### DATA PROVIDED

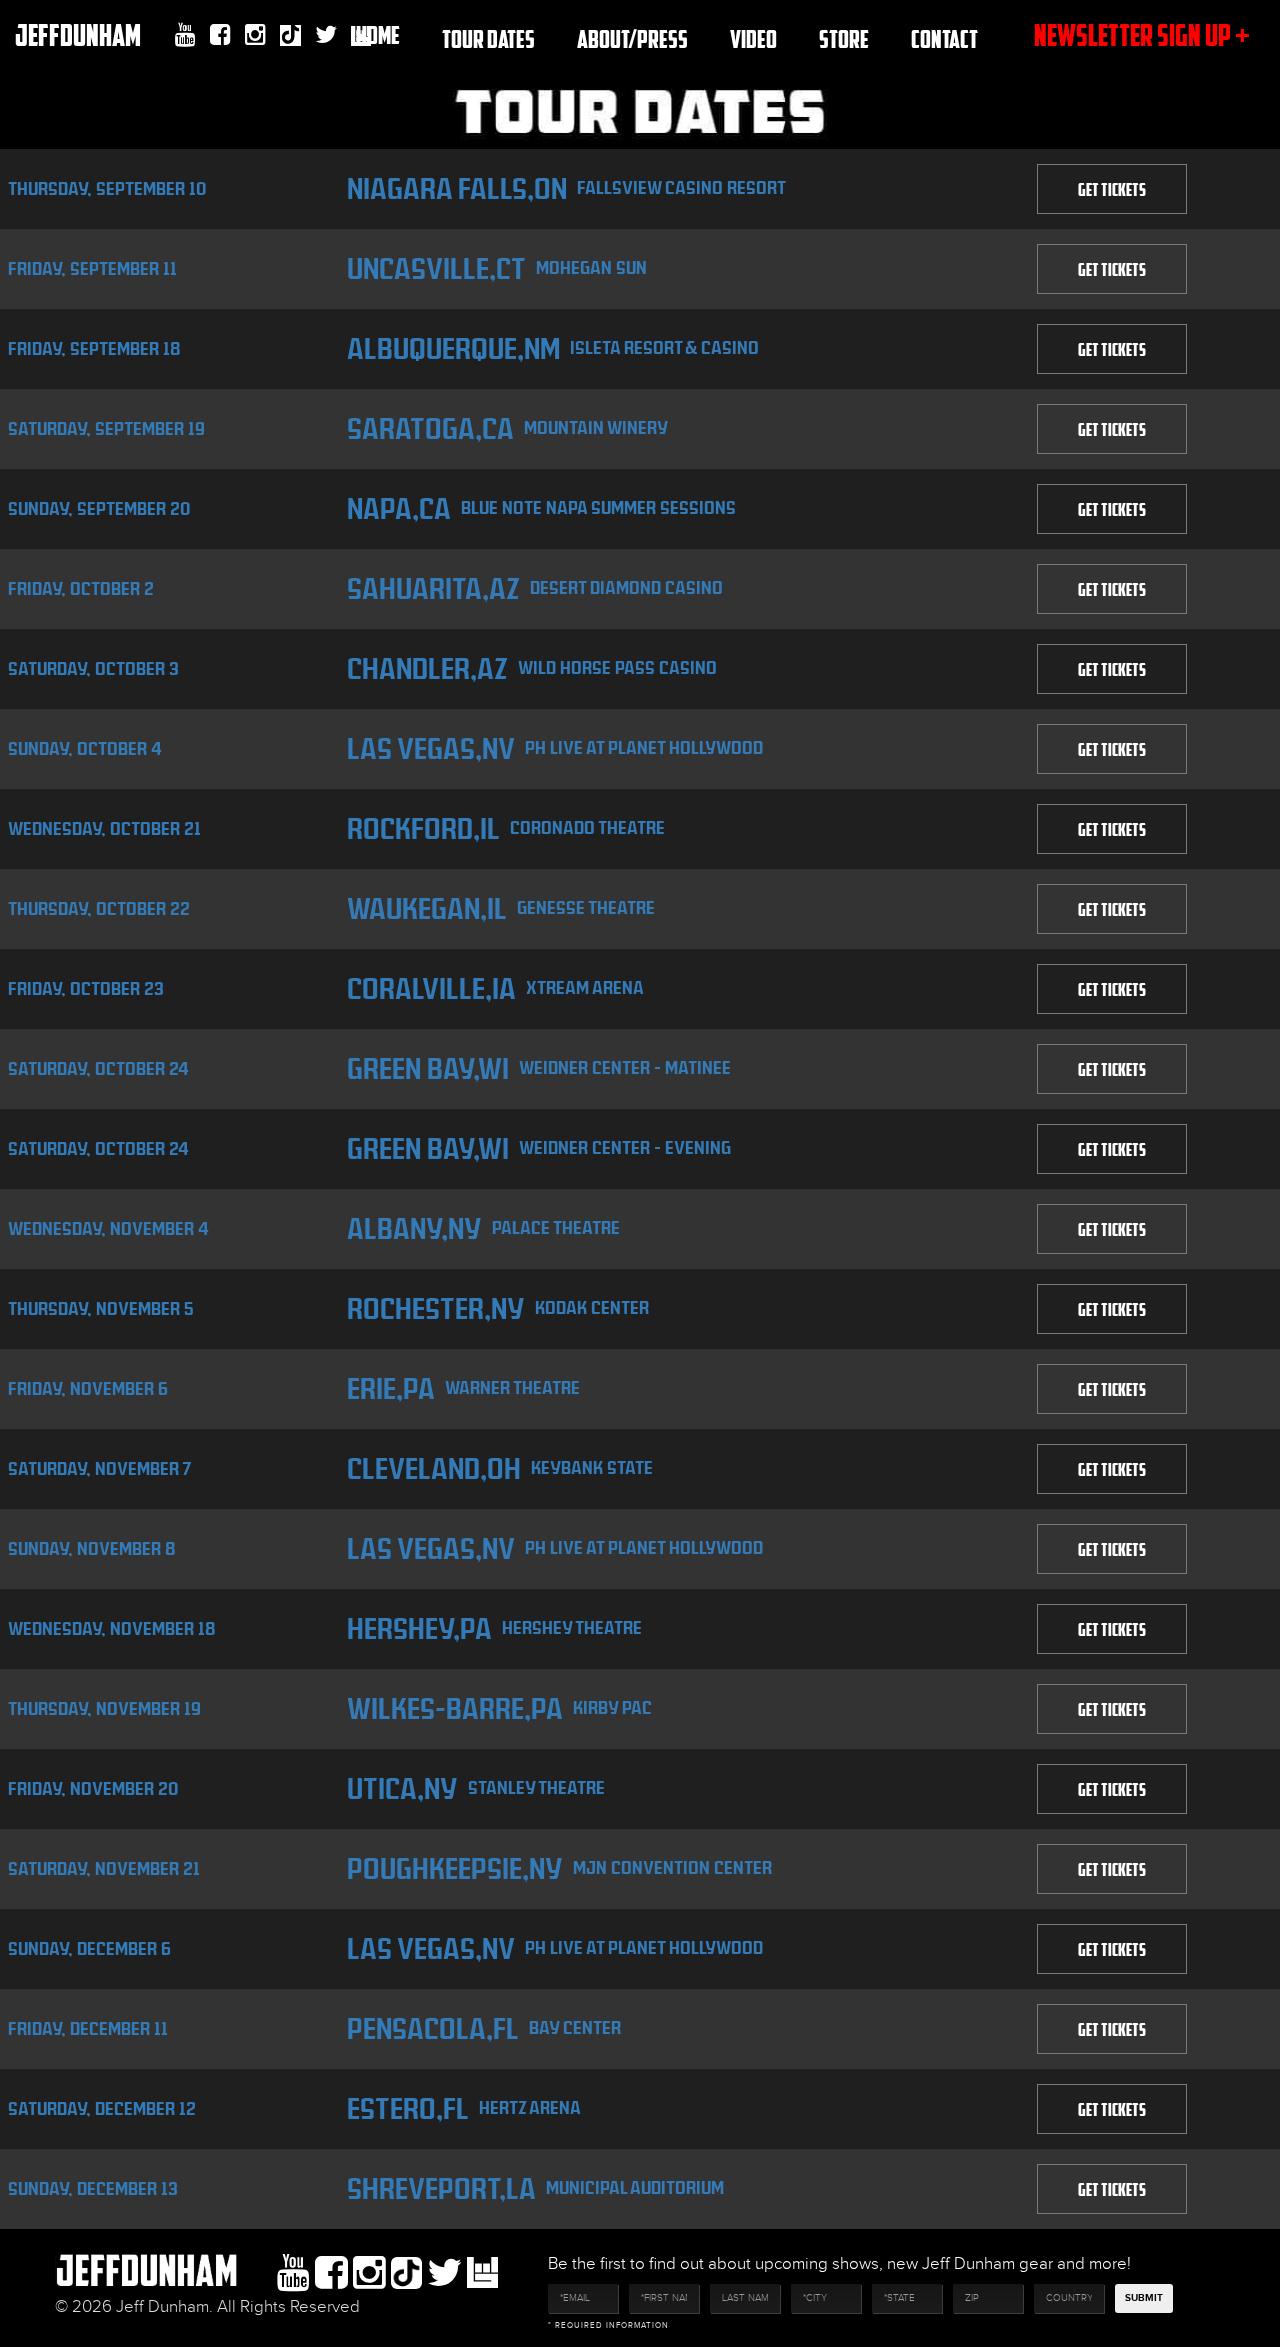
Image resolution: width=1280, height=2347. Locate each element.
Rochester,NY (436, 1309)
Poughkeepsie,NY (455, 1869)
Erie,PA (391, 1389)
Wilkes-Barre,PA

######

[THE PROBLEM] Please print each entry exactly as it stands, without the pictures.

[REPLY]
Image resolution: width=1280, height=2347. Locate each element.
Rochester,NY (436, 1309)
Poughkeepsie,NY (455, 1869)
Erie,PA (391, 1389)
Wilkes-Barre,PA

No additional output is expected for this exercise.